Secretary of Defense Gates has allegedly cleaned up some of the mess that Rumsfeld and Cambone left behind at DoD. But power grabs like that don't just fade away, and I have to believe that this Qinetiq deal -- especially given Qinetiq's own unsavory history (cough, Carlyle Group, cough) -- is part of a more extended agenda.
starroute writes:
"That's not just questionable activities. That's an attempt to created an unaccountable power base within the Pentagon, evading the controls placed on the CIA over many years, and essentially arrogating the right to set and carry out a private line of foreign policy, using covert operations and special forces."
I don't disagree, but my intent, again, was not to provide voluminous detail and analysis of every trend but as a pointer to the CorpWatch piece.
Investigative journalist Joseph Trento, among others, has provided explosive detail in his 2005 book, Prelude to Terror: The Rogue CIA and the Legacy of America's Private intelligence Network.

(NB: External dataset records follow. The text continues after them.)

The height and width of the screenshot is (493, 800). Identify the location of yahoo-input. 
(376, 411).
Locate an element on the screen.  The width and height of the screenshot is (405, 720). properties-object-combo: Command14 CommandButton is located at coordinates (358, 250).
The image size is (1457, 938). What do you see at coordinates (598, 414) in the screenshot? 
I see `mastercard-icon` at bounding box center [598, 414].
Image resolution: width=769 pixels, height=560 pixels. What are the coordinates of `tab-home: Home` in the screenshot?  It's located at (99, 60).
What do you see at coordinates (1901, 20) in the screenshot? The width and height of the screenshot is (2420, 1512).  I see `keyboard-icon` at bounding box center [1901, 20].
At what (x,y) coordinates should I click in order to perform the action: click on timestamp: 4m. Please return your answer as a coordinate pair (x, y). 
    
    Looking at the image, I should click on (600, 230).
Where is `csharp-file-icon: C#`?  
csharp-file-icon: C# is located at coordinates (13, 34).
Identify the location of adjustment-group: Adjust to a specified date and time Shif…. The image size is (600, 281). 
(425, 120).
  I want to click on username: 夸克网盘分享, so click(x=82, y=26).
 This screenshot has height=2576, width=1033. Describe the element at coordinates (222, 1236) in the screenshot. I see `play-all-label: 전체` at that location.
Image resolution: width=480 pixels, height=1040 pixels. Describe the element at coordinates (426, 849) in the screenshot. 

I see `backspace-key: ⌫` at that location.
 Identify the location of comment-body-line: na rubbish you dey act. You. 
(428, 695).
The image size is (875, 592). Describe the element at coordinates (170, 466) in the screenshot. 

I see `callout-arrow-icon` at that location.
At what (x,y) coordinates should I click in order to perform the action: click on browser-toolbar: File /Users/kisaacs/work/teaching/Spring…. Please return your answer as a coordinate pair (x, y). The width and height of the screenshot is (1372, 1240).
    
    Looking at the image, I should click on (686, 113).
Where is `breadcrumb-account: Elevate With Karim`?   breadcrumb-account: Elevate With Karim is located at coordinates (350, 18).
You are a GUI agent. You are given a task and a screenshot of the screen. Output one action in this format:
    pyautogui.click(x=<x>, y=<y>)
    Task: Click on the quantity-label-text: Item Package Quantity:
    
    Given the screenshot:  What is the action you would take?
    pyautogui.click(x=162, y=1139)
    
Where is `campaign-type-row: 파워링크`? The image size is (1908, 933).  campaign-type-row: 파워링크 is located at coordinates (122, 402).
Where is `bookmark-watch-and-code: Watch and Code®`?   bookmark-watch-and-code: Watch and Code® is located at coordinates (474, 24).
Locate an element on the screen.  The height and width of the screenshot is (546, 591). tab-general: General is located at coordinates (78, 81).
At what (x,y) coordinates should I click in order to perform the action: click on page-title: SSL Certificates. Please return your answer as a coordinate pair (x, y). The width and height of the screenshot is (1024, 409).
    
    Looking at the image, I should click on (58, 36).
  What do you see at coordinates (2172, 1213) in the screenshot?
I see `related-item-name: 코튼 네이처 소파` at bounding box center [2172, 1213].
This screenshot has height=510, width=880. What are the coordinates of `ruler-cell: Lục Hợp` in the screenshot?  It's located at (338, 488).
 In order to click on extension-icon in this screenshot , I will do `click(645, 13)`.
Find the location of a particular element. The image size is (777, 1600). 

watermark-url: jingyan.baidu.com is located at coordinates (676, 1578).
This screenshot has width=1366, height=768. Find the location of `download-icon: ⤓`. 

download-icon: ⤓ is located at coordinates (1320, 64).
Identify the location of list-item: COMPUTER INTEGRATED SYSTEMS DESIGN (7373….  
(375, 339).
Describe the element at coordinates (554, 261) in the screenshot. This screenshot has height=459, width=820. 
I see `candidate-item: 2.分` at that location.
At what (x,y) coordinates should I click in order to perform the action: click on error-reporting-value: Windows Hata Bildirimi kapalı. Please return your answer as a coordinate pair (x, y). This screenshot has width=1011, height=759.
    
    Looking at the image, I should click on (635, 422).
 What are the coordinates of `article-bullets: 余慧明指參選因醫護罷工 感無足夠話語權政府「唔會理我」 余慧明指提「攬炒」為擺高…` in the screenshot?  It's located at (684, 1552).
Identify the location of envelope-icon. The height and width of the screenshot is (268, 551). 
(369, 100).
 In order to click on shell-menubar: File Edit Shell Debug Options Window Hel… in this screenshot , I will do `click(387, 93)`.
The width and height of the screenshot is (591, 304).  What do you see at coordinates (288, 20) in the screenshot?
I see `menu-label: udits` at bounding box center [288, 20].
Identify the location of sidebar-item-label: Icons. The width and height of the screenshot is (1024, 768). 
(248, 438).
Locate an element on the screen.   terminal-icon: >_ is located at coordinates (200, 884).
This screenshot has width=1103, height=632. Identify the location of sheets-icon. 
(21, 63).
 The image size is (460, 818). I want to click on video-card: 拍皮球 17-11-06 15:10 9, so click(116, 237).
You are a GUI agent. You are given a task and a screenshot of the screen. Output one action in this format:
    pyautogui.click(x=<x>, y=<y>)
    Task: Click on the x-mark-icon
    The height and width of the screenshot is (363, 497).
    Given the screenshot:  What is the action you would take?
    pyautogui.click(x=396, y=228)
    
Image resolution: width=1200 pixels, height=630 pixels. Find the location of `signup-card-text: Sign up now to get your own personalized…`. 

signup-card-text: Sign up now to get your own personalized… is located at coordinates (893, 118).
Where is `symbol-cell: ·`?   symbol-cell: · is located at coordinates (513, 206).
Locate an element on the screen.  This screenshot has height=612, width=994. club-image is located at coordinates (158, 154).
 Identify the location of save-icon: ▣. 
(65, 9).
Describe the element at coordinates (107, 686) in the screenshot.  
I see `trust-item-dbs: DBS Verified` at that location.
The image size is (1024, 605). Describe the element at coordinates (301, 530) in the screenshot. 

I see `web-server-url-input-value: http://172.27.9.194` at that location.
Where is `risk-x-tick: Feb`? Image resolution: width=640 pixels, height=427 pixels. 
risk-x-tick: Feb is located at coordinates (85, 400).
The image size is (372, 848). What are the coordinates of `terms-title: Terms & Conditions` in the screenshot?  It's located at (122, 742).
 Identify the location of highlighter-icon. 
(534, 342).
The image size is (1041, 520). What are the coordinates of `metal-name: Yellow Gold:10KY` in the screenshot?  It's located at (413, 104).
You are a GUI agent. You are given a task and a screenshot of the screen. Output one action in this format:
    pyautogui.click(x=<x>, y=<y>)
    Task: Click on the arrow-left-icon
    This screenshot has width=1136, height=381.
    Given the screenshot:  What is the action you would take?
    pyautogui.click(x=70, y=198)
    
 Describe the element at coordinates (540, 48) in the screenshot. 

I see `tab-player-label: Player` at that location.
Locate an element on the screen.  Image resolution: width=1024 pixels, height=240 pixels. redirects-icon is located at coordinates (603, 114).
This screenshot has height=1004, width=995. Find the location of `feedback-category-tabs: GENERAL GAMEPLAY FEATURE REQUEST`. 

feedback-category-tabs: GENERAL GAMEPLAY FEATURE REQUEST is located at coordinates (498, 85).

But this too, is not a new phenomenon. Peter Dale Scott, Jonathan Marshall and Jane Hunter did the same way back in 1987 in their book, The Iran-Contra Connection. They argued that because of Watergate, future administrations would "privatize" the state's intelligence function so as to provide "plausible deniability" for illegal covert activities as well as short-circuiting Congress' oversight of CIA.
Needless to say, these trends accelerated under Ford and then Carter (the Safari Club's role in Afghanistan), but were continued by successive administrations.
Damn good post. You're better than the other guy.